### SELECTED EXTRACT
◇ ◇ ◇ ◇ ◇ ◇ ◇

For weeks, we’ve been explaining the potential financial consequences of a forfeited game in the 2020 season. For weeks, we’ve continued to see media members insist that players won’t get paid if there’s a forfeit, arguing that the CBA provides players only get paid for games played.

That’s not what the CBA or the separate agreement struck between the NFL and NFL Players Association provides.

A letter written by NFL deputy general counsel Lawrence P. Ferazani, Jr., addressed to NFLPA executive director DeMaurice Smith, and signed by both men on August 3, 2020 “reflects the parties’ agreement and amendment to our Collective Bargaining Agreement . . . in light of the expected significant shortfall in [revenue] . . . resulting from disruptions caused by the COVID-19 pandemic.”

Section 7 is titled, “Payment Obligations to Players for Cancelled Games During the 2020 or 2021 seasons.” Part (b) of Section 7 is named “Pay Following Suspension or Cancellation of Play.” Here’s what it provides, in relevant part: "[P]layers shall not be entitled to any Paragraph 5 Salary, per-game roster bonuses, or other incentives . . . for any regular season games that are not played . . . as a result of a cancellation of games by the Commissioner related to COVID-19.”

Players don’t get paid for games that aren’t played, but only if those games aren’t played because the Commissioner cancelled the games. The word “forfeit” isn’t mentioned. And there’s a fundamental difference between a game being canceled and a game being forfeited.

A forfeited game, as provided by 2020 Official Playing Rules of the National Football League, results in a winner and a loser. “If a team forfeits a game, the opponent will be declared the winner by a score of 2-0,” provides the official rules at the note to Rule 11, Section 1, Article 1.

Although a forfeited game isn’t played, the outcome goes into the standings, with a loss for the team that forfeits and a win for the other team. More importantly for the purposes of the agreement reached by the NFL and NFLPA and reduced to writing by the league, a forfeited game does not constitute a game “not played . . . as a result of a cancellation of games by the Commissioner related to COVID-19.” (Emphasis added.)

The league privately has told multiple media members that, if games aren’t played for any reason including forfeit, players from both teams don’t get paid. Some of those media members have been parroting that talking point without reading the agreement or otherwise scrutinizing the self-serving contention players only get paid for games actually played.

But a forfeited game isn’t a cancelled game. That’s the argument the NFLPA would make, and any lawyer with the option of representing either side of this potential dispute to an arbitrator should want the union’s side, because the union’s side seems to be far more likely to prevail.

The agreement regarding the unique terms of pro football in a pandemic does not cover pay in the event of a forfeiture. No one ever has argued, and nowhere does the broader CBA provide, that a forfeited game also forfeits the paychecks of all players for either team. If the league wanted to change the status quo for the purposes of the 2020 adjustment to the CBA, the league needed to ask the union to agree to extend the no-play, no-pay provision to forfeited games, and the union needed to agree to it.

Absent any such agreement, the players should be paid for a forfeited game. Which likely is one of the main reasons why the league will not declare a forfeit.

Whether a team chooses to declare a forfeit is a different issue. Even so, nothing in the CBA or the August 3 letter agreement excuses the league from paying the players in the event of a forfeit.

◇ ◇ ◇ ◇ ◇ ◇ ◇

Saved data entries
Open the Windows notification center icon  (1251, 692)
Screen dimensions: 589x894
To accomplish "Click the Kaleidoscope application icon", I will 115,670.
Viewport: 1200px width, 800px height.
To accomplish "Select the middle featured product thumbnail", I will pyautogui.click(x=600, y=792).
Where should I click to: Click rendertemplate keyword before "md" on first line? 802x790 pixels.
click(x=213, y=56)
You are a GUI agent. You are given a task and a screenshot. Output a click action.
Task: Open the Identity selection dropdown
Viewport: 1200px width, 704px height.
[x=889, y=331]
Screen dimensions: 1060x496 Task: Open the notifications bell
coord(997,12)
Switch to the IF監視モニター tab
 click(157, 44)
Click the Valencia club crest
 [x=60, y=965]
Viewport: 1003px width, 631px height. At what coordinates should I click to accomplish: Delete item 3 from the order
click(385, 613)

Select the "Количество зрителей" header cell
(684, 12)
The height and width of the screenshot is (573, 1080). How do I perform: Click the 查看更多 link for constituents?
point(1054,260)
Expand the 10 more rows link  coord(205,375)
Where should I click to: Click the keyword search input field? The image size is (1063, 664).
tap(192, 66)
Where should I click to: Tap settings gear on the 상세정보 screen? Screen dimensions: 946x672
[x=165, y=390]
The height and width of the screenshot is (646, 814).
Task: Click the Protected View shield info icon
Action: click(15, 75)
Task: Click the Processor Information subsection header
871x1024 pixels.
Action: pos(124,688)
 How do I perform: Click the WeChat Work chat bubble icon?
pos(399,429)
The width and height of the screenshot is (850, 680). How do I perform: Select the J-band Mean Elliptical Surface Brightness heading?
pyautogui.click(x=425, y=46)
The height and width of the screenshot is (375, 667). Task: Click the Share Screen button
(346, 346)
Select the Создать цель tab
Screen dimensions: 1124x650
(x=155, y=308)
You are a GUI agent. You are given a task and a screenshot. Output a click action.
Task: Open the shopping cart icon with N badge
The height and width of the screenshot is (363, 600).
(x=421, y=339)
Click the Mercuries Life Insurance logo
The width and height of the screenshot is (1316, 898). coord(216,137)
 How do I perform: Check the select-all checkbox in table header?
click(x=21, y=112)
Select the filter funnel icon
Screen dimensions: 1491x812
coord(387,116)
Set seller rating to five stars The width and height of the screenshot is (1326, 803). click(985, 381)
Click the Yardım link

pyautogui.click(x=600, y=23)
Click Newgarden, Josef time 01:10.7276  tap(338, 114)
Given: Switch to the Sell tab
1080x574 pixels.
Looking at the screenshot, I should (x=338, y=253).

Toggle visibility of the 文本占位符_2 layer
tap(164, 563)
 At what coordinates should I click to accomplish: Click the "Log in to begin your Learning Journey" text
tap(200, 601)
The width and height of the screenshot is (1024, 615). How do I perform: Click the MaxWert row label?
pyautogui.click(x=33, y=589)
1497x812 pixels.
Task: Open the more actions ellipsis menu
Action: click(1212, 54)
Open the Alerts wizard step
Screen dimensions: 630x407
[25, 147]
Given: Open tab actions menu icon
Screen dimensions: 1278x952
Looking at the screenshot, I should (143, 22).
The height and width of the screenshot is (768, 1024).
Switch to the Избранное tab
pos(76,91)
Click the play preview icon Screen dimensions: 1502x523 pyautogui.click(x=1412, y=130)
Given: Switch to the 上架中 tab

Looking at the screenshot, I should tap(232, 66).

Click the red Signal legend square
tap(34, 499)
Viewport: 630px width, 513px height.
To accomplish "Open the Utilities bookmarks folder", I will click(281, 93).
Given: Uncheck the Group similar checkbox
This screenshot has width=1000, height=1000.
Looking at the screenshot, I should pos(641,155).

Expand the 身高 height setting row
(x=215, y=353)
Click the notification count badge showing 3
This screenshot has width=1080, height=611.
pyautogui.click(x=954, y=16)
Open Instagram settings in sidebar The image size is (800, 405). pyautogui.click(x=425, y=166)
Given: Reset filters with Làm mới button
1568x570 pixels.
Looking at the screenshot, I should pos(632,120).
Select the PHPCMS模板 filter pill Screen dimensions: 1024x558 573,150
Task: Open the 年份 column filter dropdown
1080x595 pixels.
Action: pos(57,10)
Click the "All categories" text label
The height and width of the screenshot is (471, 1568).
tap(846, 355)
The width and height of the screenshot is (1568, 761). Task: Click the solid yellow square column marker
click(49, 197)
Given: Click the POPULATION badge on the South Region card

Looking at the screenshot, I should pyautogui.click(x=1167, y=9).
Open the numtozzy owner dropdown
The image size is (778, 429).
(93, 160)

◇ ◇ ◇ ◇ ◇ ◇ ◇

### EXPLORE THE MATERIAL
- A) In the article on forfeited NFL games, list each kind of pay that the quoted part of Section 7 says players shall not be entitled to.
- B) Reproduce word for word the part of the article on forfeited NFL games that opens with the words containing "A forfeited game, as" and closes with "1, Article 1.".

### LIST OF ANSWERS
- A) Paragraph 5 Salary; per-game roster bonuses; other incentives

- B)
A forfeited game, as provided by 2020 Official Playing Rules of the National Football League, results in a winner and a loser. “If a team forfeits a game, the opponent will be declared the winner by a score of 2-0,” provides the official rules at the note to Rule 11, Section 1, Article 1.